I obtained my PhD in Development Studies at the University of Cambridge in 2019. Before Cambridge, I completed a BA and MA in Foreign Languages at the University of Bologna, where I benefitted from the financial and pastoral support of the Collegio Superiore. I held visiting positions at the Ecole Normale Supérieure in Paris and at the Centre Jacques Berque pour les Etudes en Sciences Sociales in Morocco. During my studies, I have also worked as a seasonal agricultural worker, as an ice-cream vendor, as an administrative assistant, and as a research consultant at the International Organization for Migration (IOM) and at the United Nations High Commissioner for Refugees (UNHCR).

Monographs:
Gazzotti, L. (2021). 'Immigration Nation: Aid, Control, and Border Politics in Morocco'. Cambridge University Press.

Special issue editorship:
Gross Wyrtzen, L., and Gazzotti, L., 2020 (online first),' Telling Histories of the Present: Postcolonial Perspectives on Morocco’s ‘Radically New’ Migration Policy', Special issue of the Journal of North African Studies.

Peer-reviewed articles:
Bastani, N., & Gazzotti, L. (2021). '“Still a bit uncomfortable, to be an arm of the state”: Making sense and subjects of counter-extremism in the UK and Morocco', Environment and Planning C: Politics and Space.

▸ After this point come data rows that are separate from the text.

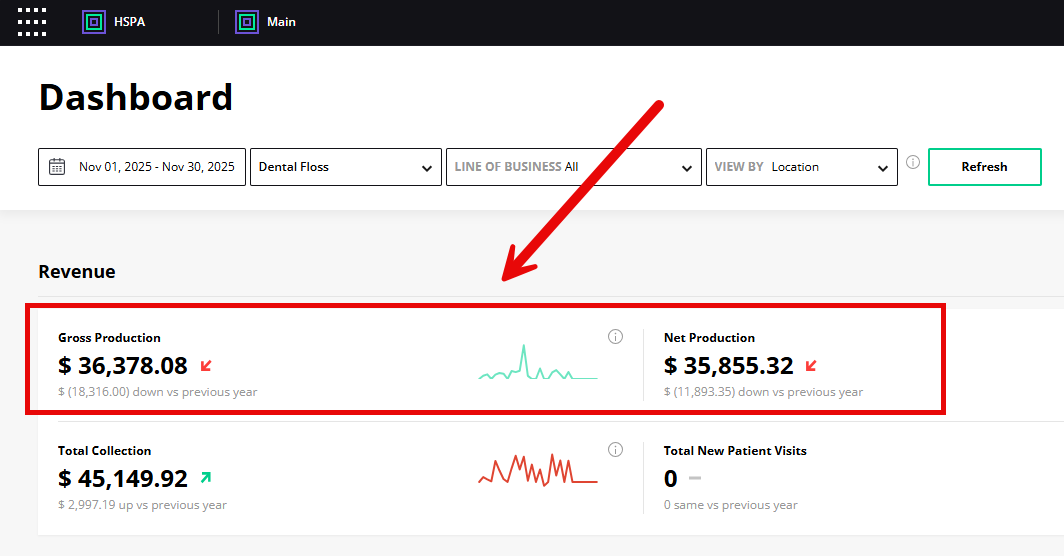Select the HSPA item in top bar
This screenshot has height=556, width=1064.
pos(129,22)
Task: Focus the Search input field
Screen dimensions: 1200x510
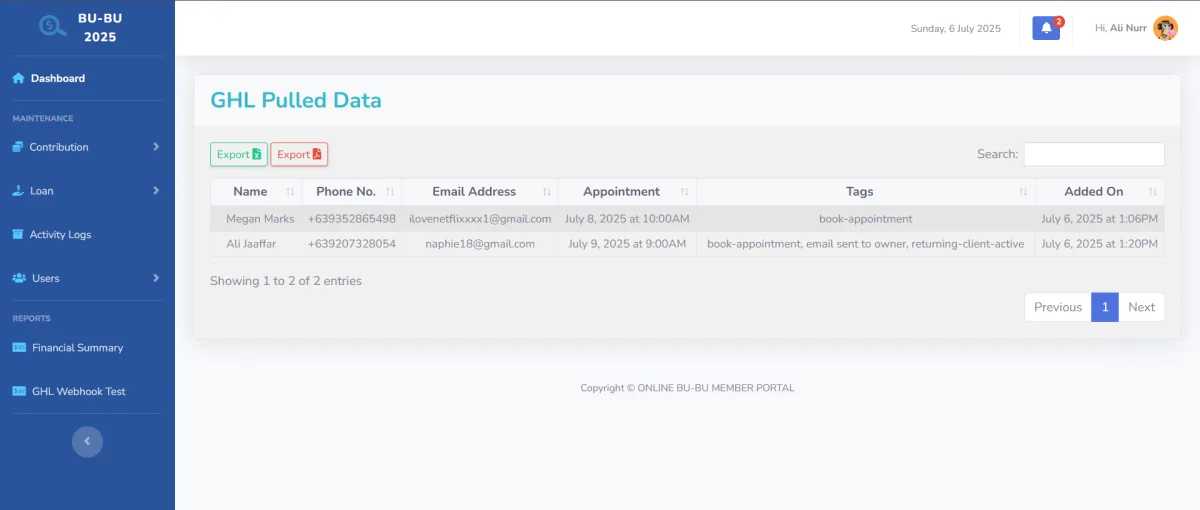Action: click(1094, 154)

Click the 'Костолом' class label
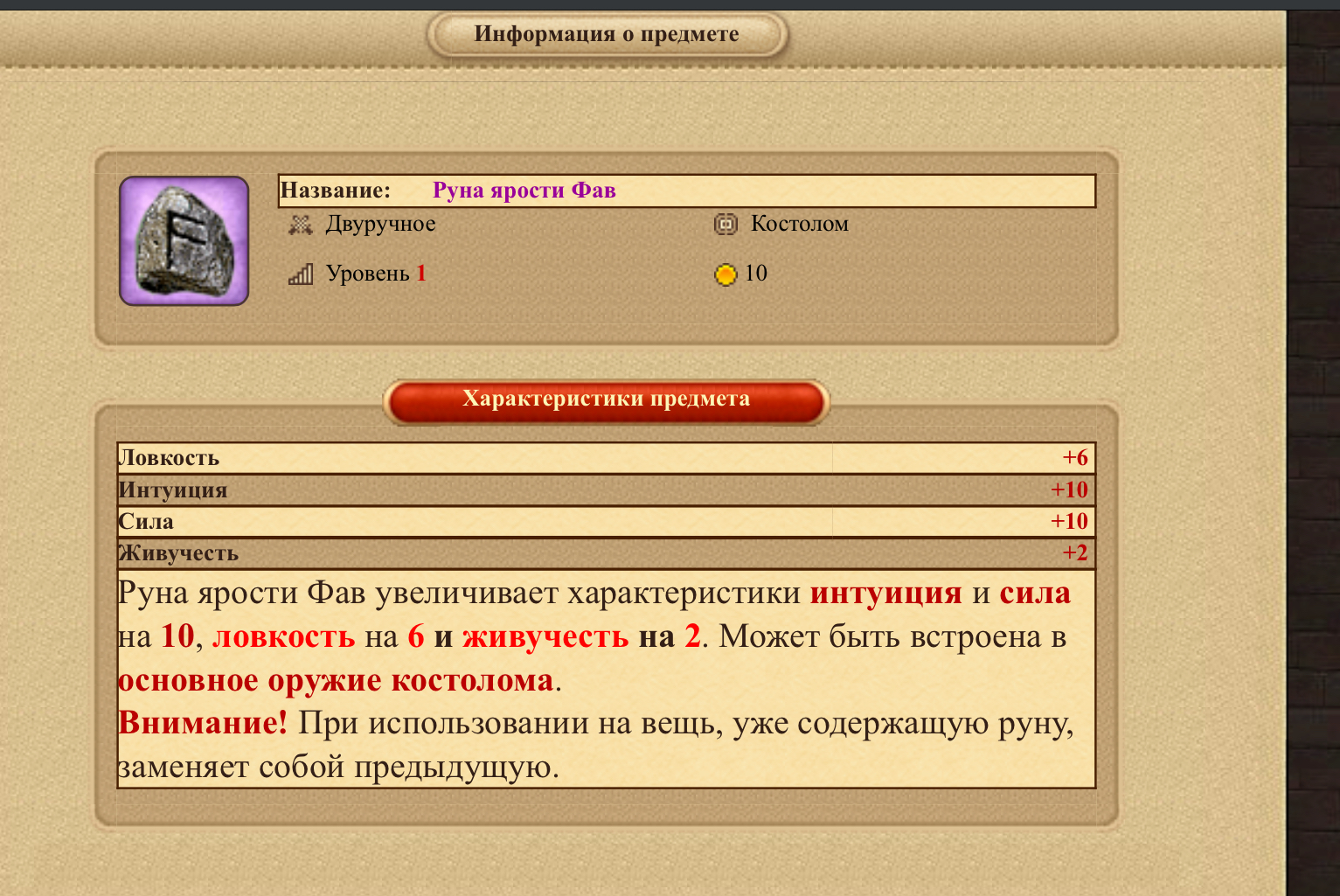[x=800, y=225]
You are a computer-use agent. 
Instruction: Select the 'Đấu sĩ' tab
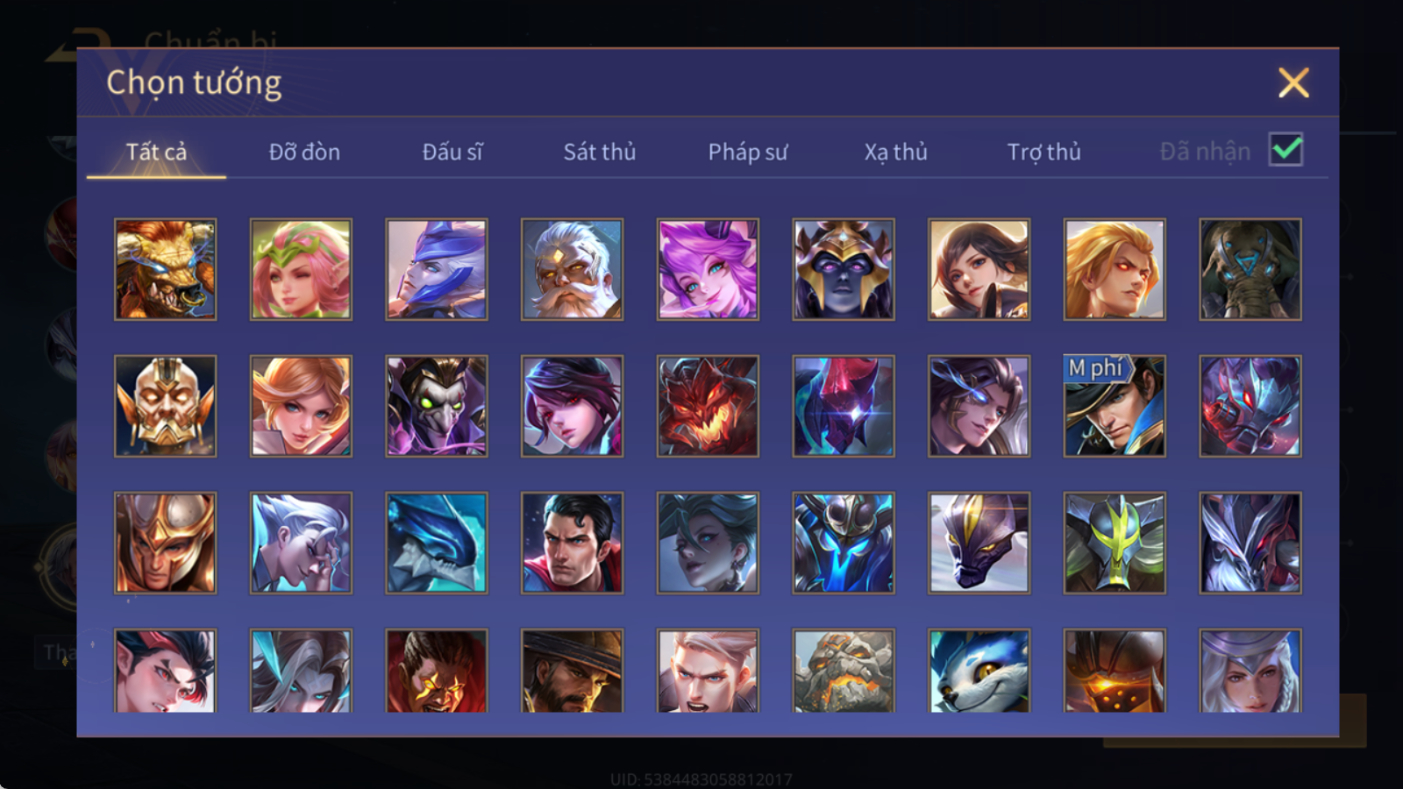[452, 152]
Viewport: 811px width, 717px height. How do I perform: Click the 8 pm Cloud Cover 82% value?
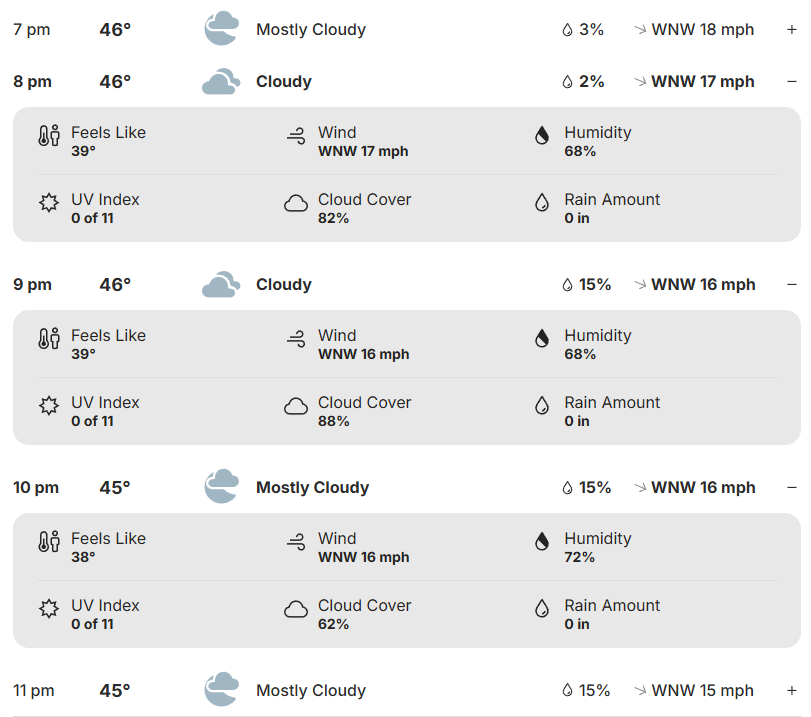(333, 218)
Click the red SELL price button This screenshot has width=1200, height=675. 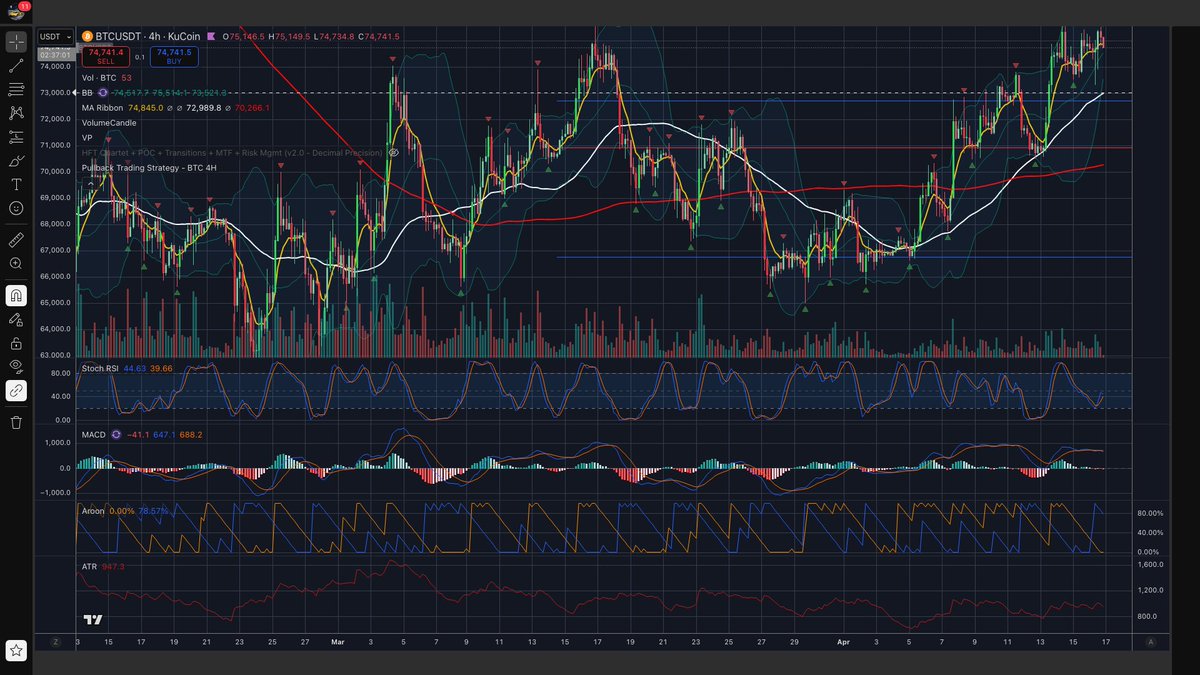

Gazzotti, L. (2021). '(Un) making illegality: Border control, racialized bodies and differential regimes of illegality in Morocco', The Sociological Review, 69(2), 277-295.

Gazzotti., L, and Hagan, M., 2020 (online first), 'Dispersal and dispossession as bordering: Exploring migration governance through mobility in post-2013 Morocco', Journal of North African Studies.

Jiménez-Alvarez, M., Espiñeira, K., and Gazzotti, L., 2020 (online first), 'Migration Policy and International human rights frameworks in Morocco: Tensions and Contradictions', Journal of North African Studies.

Gazzotti, L., 2019, 'Deaths, Borders, and the Exception: Humanitarianism at the Spanish– Moroccan Border', American Behavioral Scientist, Special issue on Deaths at the borders: Revisiting the debate in the light of the Euro-Mediterranean crisis.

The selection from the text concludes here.